---
tags: 圖論
title: Dijkstra
---
# Dijkstra
[ZJ c125](https://zerojudge.tw/ShowProblem?problemid=c125)
[Atcoder Beginner contest 192 E](https://atcoder.jp/contests/abc192/tasks/abc192_e)
```cpp=
priority_queue<T> pq1;
priority_queue<T, vector<T>, greater<T> > pq2;
T a;
pq1.push(a);//把a放進queue裡 O(logN)
T b = pq1.top();//b是queue裡面最大值 O(1)
T c = pq2.top();//c是queue裡面最小值 O(1)
pq1.pop();//把queue中最大的清掉 O(logN)

- [待完成事項]:
• A. 在關於 Dijkstra 的文字中，pq1.top() 取得的是 queue 裡的哪一個值？
• B. 接續關於 Dijkstra 的文字最後一行，往下續寫。

- [資料列表]:
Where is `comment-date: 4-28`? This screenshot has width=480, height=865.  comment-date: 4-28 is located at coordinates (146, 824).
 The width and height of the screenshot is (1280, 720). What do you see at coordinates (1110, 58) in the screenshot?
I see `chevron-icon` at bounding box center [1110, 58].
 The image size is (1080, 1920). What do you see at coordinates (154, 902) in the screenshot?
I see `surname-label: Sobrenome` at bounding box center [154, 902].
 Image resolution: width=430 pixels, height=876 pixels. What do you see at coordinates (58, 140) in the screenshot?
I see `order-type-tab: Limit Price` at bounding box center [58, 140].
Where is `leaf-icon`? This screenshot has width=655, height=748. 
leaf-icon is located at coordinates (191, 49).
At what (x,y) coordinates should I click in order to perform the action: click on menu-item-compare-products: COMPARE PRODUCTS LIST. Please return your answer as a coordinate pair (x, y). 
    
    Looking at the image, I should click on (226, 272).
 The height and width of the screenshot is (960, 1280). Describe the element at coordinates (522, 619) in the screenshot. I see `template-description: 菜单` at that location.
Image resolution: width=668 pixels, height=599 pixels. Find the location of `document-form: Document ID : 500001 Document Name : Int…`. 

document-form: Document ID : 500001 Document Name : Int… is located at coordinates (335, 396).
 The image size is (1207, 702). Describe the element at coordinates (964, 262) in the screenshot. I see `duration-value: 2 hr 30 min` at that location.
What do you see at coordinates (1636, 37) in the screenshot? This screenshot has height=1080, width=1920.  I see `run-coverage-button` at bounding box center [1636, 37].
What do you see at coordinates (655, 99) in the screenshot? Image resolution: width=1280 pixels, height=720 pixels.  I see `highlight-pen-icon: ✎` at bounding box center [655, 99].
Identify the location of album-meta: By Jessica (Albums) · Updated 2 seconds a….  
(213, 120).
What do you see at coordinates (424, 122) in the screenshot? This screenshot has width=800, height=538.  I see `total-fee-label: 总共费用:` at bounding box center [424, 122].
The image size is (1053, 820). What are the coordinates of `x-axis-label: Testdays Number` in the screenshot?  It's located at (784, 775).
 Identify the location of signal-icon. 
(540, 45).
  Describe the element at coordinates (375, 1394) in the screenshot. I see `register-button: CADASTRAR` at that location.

- [練習解答]:
• A. queue 裡面的最大值。

• B.
pq1.empty();
pq1.clear();
```
```cpp=
pair<int, int> P1, P2;
P1 = make_pair(1,2), P2 = make_pair(2,1);
P1.first;//1
P1.second;//2
struct status{
int num;//點編號
int weight;//從一至num的最短路徑
bool operator<(const status &rhs)const{
return weight < rhs.weight;
}
};
priority_queue
<
pair <int,int>,
vector <pair <int,int> >,
greater <pair <int,int> >
> pq;
vector<int> edge[N];
vector<int> weight[N];
int dist[N] = {0};
pq.push(make_pair(0, 1));
while(!pq.empty()){
pair<int,int> cur = pq.top();//將最小的狀態拿出來
pq.pop();
int len = cur.first;
int num = cur.second;
if(dist[num] != 0){
continue;
}
dist[num] = len;
for(int i = 0; i < edge[num].size(); ++i){
if(dist[edge[num][i] != 0]){
continue;
}
pair<int,int> nxt = make_pair(len+weight[num][i], edge[num][i]);
pq.push(nxt);
}
}
```
dist 1 2 3 4 5 6
val 0 8 4 16 11 10
queue = {(17, 4)}
cur = (16, 4)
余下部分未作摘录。